Ulceration and bleeding may occur even in the absence of previous GI tract symptoms. NSAIDs should be prescribed with extreme caution in those with a prior history of ulcer disease or gastrointestinal bleeding. Special care should be taken in treating this population in elderly people to avoid fatal Gastro-intestinal events. To minimize the potential risk for an adverse Gl event, the lowest effective dose should be used for the shortest possible duration.
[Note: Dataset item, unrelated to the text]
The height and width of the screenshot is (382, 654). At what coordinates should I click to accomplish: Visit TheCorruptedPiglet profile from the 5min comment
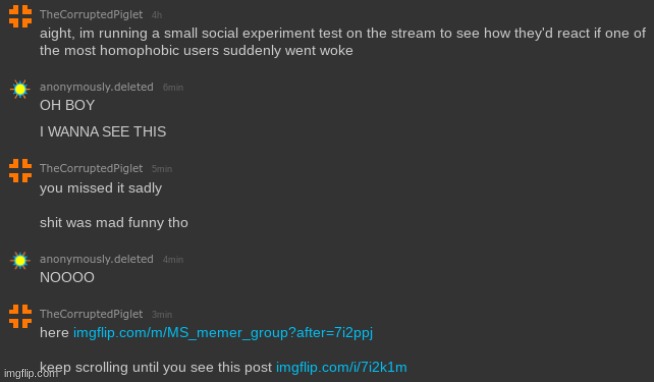click(x=91, y=168)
Treatment should be discontinued if clinical signs and symptoms consistent with liver disease develop, or if systemic manifestations occur (e.g., eosinophilia, rash, etc.). It can cross placenta, can cause birth defects and miscarriage due to cyclooxygenase-2 inhibition interfering with implantation. So its use must be monitored by registered medical practitioners.
Headache Dizziness Vertigo Nausea Vomiting Diarrhea Dyspepsia Abdominal Pain Flatulence Anorexia Elevated Serum Transaminases Rash Hypersensitivity Anaphylactic And Anaphylactoid Reactions (Including Hypotension And Shock) Somnolence Tiredness Asthma (Including Dyspnea) Gastritis Gastrointestinal Hemorrhage Hematemesis Diarrhea Hemorrhagic Melaena Gastrointestinal Ulcer With Or Without Bleeding Or Perforation (Sometimes Fatal Particularly In The Elderly) Hepatitis Jaundice Liver Disorder Urticaria Edema
Store at 25°C. Protect from sunlight and moisture.